We don’t like pointless suspense so TLDR; the dark secret is that AI in cybersecurity by default doesn’t work. To explain why, we’ll summarise the award-winning paper: “Dos and Don'ts of Machine Learning in Computer Security.”

Why is the paper “award-winning?”
For decades, AI developers have been trying to improve cybersecurity tools. Spam filters, intrusion detection systems, anomaly detectors, malware classifiers, … every cybersecurity tool has an AI-enhanced equivalent by now.
At least, it seems that way on paper.
The good thing about AI models is that they can quickly learn with minimal human input. The catch is that it’s very easy for AI models to “memorise” instead of “learn.” Over the past decade, flashy results from academia keep turning out to be unreliable when tested in the real world. 😒This paper examines why.
The underlying issue is that AI models are generally bad at making predictions on data they haven’t seen. AI developers describe this with fancy words like ‘robustness’ or ‘data distribution shifts.’
In most industries, this problem can be small enough to not alter the entire AI development process. In cybersecurity, however, millions of hackers make a living from fooling cyber defences (including AI models). There are huge incentives to fool AI-enhanced malware classifiers by creating new/unseen malware.
This is why robustness issues matter much more in cybersecurity applications of AI compared to other industries. Failing to follow anything but the best practices results in unreliable technology that works on paper but not in real life. 😮
That’s where this award-winning paper comes in. It breaks the broken development cycle in the industry. Specifically, the paper reviews 30 of the top AI x cyber papers in the last decade and identifies best practices on how to avoid their errors.
The 5 Most Common Errors
1/5 Inappropriate Comparisons
This issue is about reporting fabulous results without comparing work to past work or simpler work. It might sound fancy to create an ‘autoencoder ensemble for network intrusion detection’… until this paper’s authors got better performance by running a boxplot test that a highschool student would know about. 😭

Easy takeaway: start with simple solutions. Added complexity must be justified by added performance.
2/5 Innappropriate Metrics
Let’s say your business gets 1000 emails a day, of which 10 are spam.
If your model predicts every email is safe, you’ve labelled 990/1000 = 99% of emails correctly!🎉 Though your model is useless.
If your model predicts every email is safe, you’ve caught 10/10 = 100% of the spam emails!🎉 Though your model is useless.
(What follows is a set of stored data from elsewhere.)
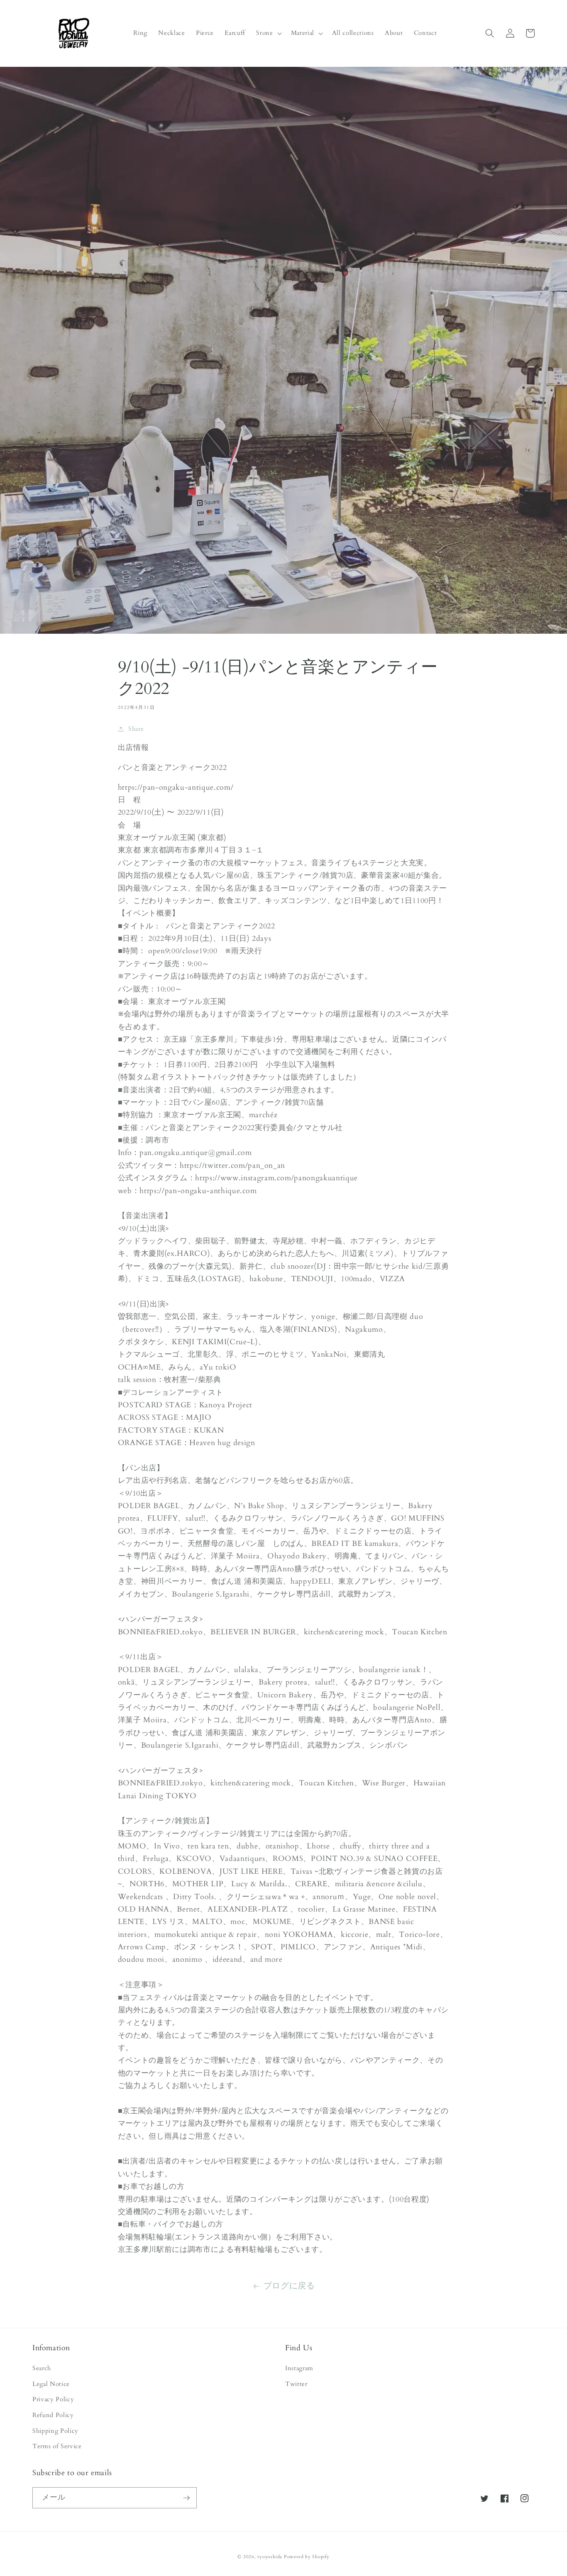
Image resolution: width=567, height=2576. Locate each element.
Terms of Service (57, 2446)
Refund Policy (53, 2415)
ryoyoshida (269, 2557)
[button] (268, 33)
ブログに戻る (289, 2285)
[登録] (186, 2498)
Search (41, 2368)
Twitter (296, 2384)
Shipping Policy (55, 2431)
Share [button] (136, 729)
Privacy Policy (53, 2399)
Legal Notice (51, 2384)
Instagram (299, 2368)
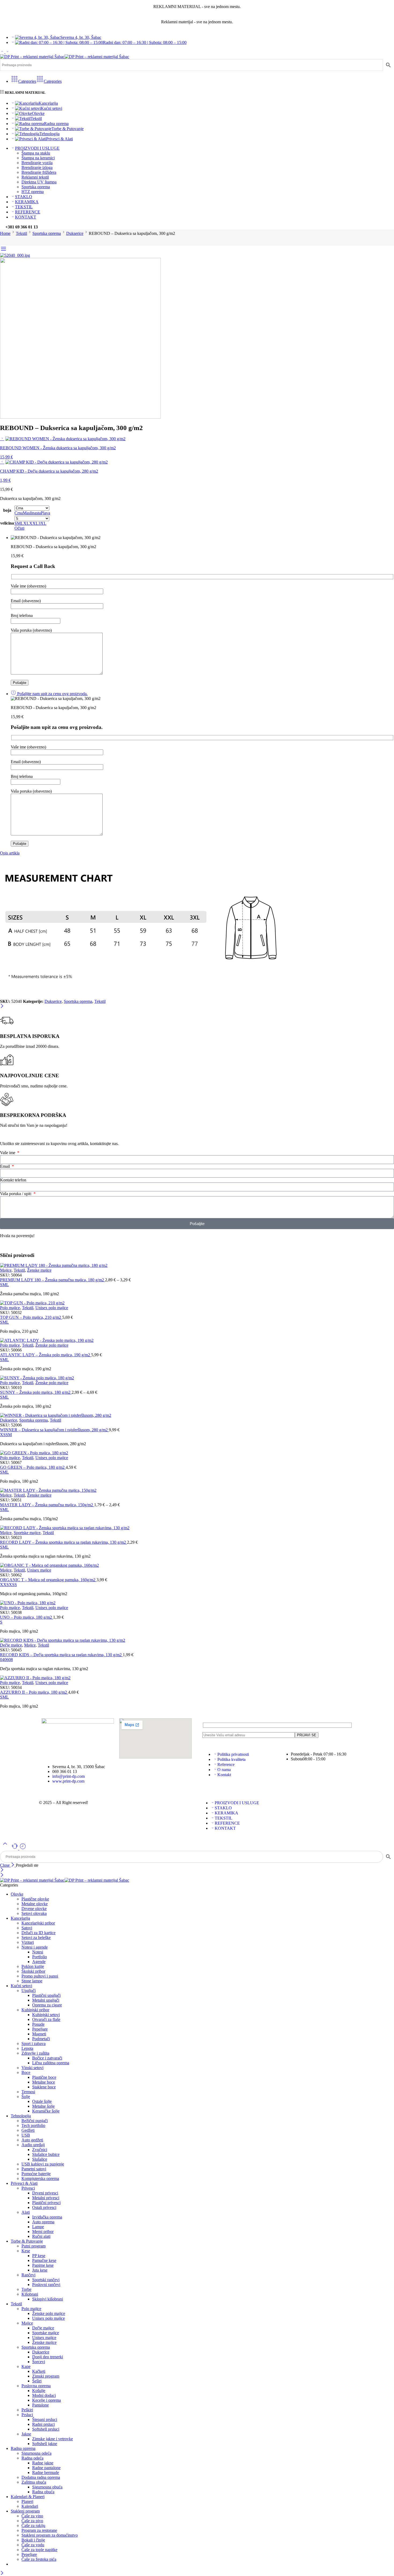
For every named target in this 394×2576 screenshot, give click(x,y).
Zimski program (45, 2376)
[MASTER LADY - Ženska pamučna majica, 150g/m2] (197, 1490)
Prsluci (27, 2414)
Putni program (33, 2246)
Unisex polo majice (51, 1307)
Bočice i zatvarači (47, 2058)
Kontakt (224, 1774)
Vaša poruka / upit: (16, 1193)
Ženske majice (39, 1270)
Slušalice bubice (46, 2154)
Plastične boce (44, 2077)
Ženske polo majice (51, 1345)
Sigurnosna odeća (36, 2453)
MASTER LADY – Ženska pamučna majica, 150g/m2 (47, 1504)
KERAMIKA (27, 201)
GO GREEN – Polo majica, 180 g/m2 (33, 1467)
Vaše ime (8, 1152)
Key idea: It’s not good enough to just report the accuracy of a model. Precision, recall, true positive rate, false positive rate, ROC curves, and number of examples in dataset by class should be reported.
3/5 Spurious Correlations
This is when the model isn’t really “learning” about the data. It’s just “memorising” coincidental IP addresses, data sources, etc. that correlate well with the prediction.
For example, this study identifies vulnerable code with AI. It just so happened that vulnerable code examples in its dataset often used arrays with 16+ items. Thus, the model memorised this to get good performance on paper. Still, memorising “arrays over length 16 are vulnerable” isn’t helpful in the real world. 😁
Detecting spurious correlations is hard. Here’s an intro to the field of Explainable AI that checks how models make decisisons. Though the general question to ask is: “Are there any coincidental features in this dataset that happen to correlate with the labels?” These factors have to be eliminated to prevent inaccuracy.
4/5 Sampling Bias
This is when the dataset used to train the model doesn’t match the data distribution seen in real life. This causes the model to perform well when tested in the lab, but not work well in real life.
Often, this problem occurs because researchers have trouble finding data from real devices in use, unlike companies. 😢 Thus, researchers mix whatever data they can find from different sources and end up with a biased sample.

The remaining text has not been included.